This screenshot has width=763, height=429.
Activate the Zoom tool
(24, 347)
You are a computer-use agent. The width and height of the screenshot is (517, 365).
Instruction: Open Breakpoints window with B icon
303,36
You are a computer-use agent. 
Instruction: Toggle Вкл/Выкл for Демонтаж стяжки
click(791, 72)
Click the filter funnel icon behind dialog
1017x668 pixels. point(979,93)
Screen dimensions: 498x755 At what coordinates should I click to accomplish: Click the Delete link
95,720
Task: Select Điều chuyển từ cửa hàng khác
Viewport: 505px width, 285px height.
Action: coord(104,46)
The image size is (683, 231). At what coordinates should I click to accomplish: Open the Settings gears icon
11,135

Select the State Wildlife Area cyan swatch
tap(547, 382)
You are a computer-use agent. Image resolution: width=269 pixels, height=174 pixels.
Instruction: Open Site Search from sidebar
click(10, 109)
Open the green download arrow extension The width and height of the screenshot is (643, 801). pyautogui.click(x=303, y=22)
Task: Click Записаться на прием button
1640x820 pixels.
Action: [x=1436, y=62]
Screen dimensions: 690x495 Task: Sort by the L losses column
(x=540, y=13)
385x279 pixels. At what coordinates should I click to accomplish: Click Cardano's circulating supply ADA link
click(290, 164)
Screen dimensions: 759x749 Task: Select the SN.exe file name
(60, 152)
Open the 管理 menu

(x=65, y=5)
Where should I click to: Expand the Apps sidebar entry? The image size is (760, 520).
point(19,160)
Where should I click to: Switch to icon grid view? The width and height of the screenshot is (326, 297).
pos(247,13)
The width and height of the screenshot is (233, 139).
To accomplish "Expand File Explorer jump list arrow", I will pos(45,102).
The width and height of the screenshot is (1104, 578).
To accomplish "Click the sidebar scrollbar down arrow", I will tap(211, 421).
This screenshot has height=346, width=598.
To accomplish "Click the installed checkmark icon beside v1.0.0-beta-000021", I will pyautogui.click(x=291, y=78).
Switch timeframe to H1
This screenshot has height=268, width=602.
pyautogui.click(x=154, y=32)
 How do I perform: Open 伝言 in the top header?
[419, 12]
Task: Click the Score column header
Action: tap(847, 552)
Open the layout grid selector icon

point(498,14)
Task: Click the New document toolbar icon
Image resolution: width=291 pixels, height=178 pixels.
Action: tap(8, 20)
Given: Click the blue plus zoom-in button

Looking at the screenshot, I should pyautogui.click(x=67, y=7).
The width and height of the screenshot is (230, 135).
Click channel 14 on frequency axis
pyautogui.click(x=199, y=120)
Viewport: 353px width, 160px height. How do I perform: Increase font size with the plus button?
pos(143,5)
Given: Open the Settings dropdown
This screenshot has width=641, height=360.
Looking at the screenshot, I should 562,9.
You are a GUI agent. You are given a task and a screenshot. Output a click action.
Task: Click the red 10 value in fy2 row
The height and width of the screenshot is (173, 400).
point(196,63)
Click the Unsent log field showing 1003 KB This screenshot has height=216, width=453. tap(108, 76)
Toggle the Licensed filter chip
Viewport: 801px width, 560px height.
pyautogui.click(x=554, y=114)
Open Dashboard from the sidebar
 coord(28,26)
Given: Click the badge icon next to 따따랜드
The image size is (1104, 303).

> _What to work on_
Copy the lines of the data above exactly as written, beginning with the line containing "The width and height of the screenshot is (1104, 578)." and ending with the line containing "The width and height of the screenshot is (230, 135).", and leave out all other lines.

> _Output of the exercise_
The width and height of the screenshot is (1104, 578).
To accomplish "Click the sidebar scrollbar down arrow", I will tap(211, 421).
This screenshot has height=346, width=598.
To accomplish "Click the installed checkmark icon beside v1.0.0-beta-000021", I will pyautogui.click(x=291, y=78).
Switch timeframe to H1
This screenshot has height=268, width=602.
pyautogui.click(x=154, y=32)
 How do I perform: Open 伝言 in the top header?
[419, 12]
Task: Click the Score column header
Action: tap(847, 552)
Open the layout grid selector icon

point(498,14)
Task: Click the New document toolbar icon
Image resolution: width=291 pixels, height=178 pixels.
Action: tap(8, 20)
Given: Click the blue plus zoom-in button

Looking at the screenshot, I should pyautogui.click(x=67, y=7).
The width and height of the screenshot is (230, 135).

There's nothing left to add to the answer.